It’s day 11 of 100 Days of Making! I didn’t have a whole lot of time to work on The Red River Wrap since last week, but I did find time to make this swatch in the yarn I’ll be using for the sample. I wanted to see how the colors would look in the lace pattern, and I wanted to play with the size a little.
I decided that the lace motifs were too large in my original swatch so I used a smaller needle. I also wet blocked and pinned the swatch, but removed the pins before it was completely dry, allowing the fabric to bounce back a little. The fabric of this swatch is exactly what I wanted, except for all the plain stockinette between the motifs. My charts only show the right-side rows, so what looks like 4 rows on the chart is actually 8 rows in knitting. So I played with the charts a little, removing some of the extra rows, and made another swatch.

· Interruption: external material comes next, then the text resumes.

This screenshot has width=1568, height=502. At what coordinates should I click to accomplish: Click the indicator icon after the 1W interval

I like this one much better, but do you see how different the colors look in both swatches? I’m using 2 skeins of hand-dyed yarn, and each swatch was started with a different skein. I will have to alternate skeins to blend the colors together when I knit the sample, so I tried that on the top of the swatch on the left. I think it actually makes the color scheme more interesting. Alternating skeins is a bit of a bother, but it’s definitely worth it!

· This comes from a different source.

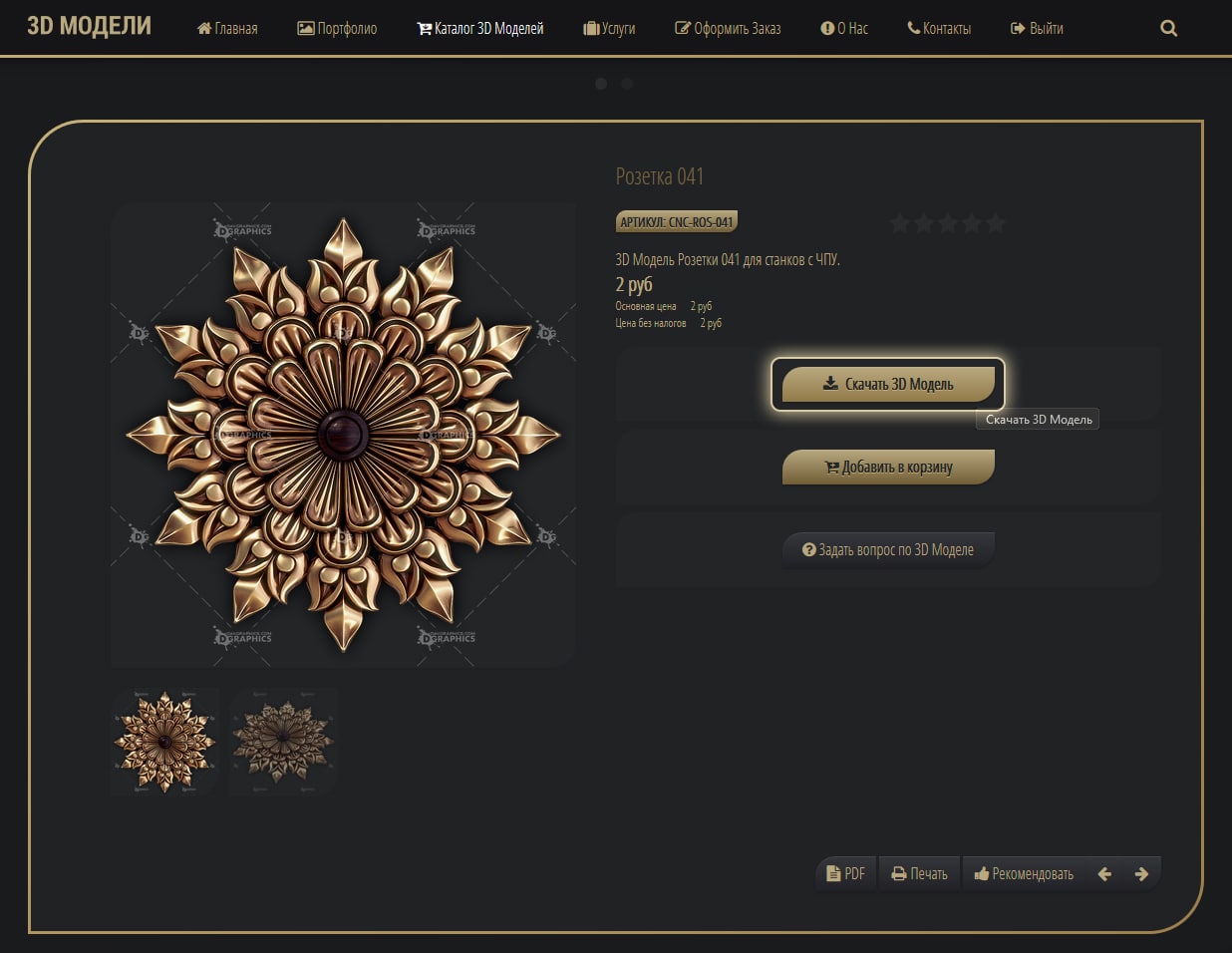Print the product page
This screenshot has height=953, width=1232.
pyautogui.click(x=919, y=874)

I made some progress on the pattern too; I broke the lace patterns into five charts and I wrote the directions for each one. I still have to determine how many rows to work in each section, what type of border to add, and write the rest of the directions, but I should have time to do that next week, and then I’ll have the last week in February free to knit the sample.

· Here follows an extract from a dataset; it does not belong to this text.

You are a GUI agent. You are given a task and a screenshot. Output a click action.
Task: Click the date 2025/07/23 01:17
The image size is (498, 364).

The thing in this bag is what has been taking up most of my knitting and pattern writing time. I have made a good bit of progress on it this week, but I can’t share many details. I can tell you that the pattern will be in an upcoming issue of knit.purl magazine, and I am using this absolutely delectable yarn from Shibui.
It’s a blend of recycled silk, fine merino, and cashmere, and it has a softness like a vintage t-shirt, despite it’s rustic appearance. It is a pleasure to knit.
I always have a project in a my purse to for all those moments when I simply have to wait, and I did a lot of waiting this week! My current purse project is a pair of ribbed arm warmers in Woolfolk Sno.
Sno is a pure merino wool that that is softer than any other wool I’ve felt. It reminds me a little of angora, with its delicate halo, but it doesn’t shed like angora does. I had started knitting a shawl with this yarn, but when I discovered a mistake 80 rows down I ripped the whole thing out and didn’t start it over. Then there were several days in January when I found myself walking around outside with my camera and cold hands, and that gave me the idea for these arm warmers. I had thought of doing some fancy cables, and even spent some time making the charts, but in the end I decided simple is better, and these will be worked entirely in ribbing. Now that I’ve made up my mind about the pattern the knitting is going very quickly and I expect to have these done by next week, which is too bad, because then I’ll have to revert to boring gray socks for my purse knitting.
And that is my making progress so far! More to come next week, but until then, happy making!
February 11, 2016 @ 12:54 pm
Beautiful Kephren, as usual! Gauge, gauge, gauge!
February 11, 2016 @ 1:46 pm
I am undecided. I like both swatches, for different reasons. The first one, with more stockinette, shows each element of the pattern more. However, the second one is more lacy. Glad I am not the one making the decision.